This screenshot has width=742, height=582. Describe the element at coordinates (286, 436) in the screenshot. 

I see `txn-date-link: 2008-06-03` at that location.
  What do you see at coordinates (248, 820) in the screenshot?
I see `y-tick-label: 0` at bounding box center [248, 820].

· · ·

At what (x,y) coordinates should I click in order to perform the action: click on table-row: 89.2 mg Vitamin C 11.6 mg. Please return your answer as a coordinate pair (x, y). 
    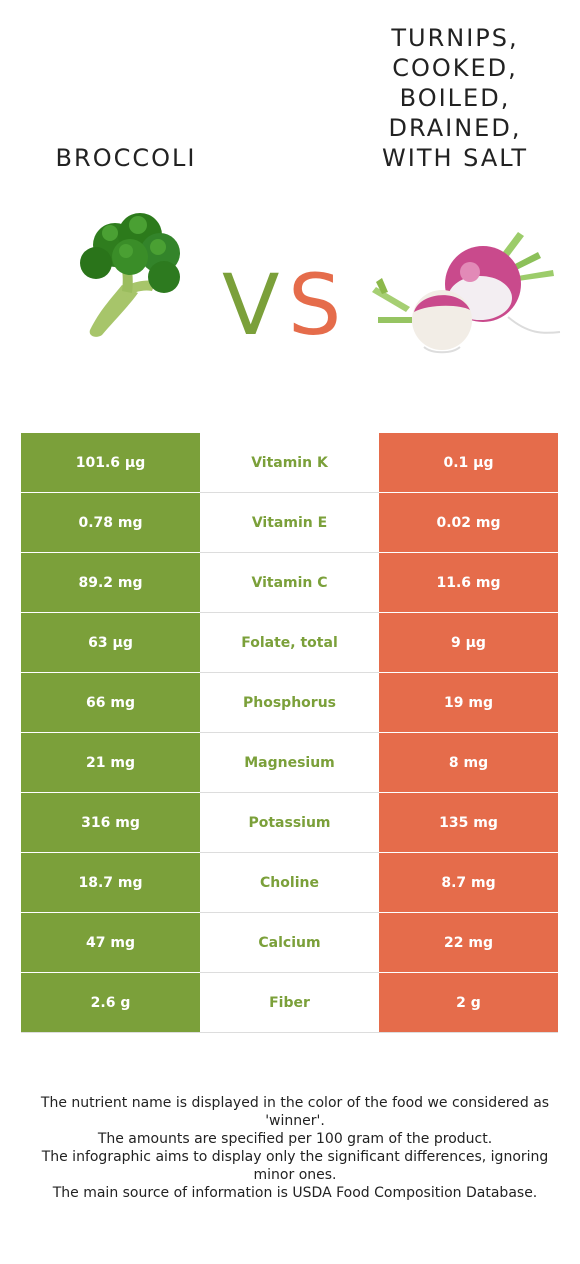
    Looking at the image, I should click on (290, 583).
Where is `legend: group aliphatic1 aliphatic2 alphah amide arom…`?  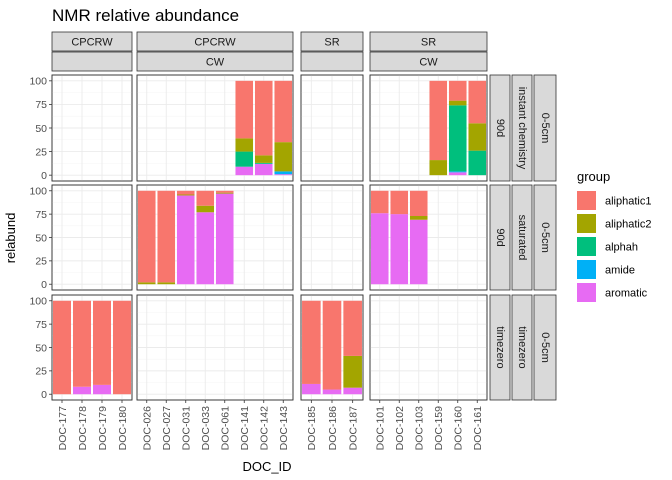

· · ·

• To do: In the data, rewrite the lines from the line with "At what (x,y)" to the line with "group aliphatic1 aliphatic2", changing "Vitamin C" to "Vitamin B6" and keeping everything else the same. Give only those lines and leave out the pictures.

• Exercise output:
At what (x,y) coordinates should I click in order to perform the action: click on table-row: 89.2 mg Vitamin B6 11.6 mg. Please return your answer as a coordinate pair (x, y). 
    Looking at the image, I should click on (290, 583).
Where is `legend: group aliphatic1 aliphatic2 alphah amide arom…`?  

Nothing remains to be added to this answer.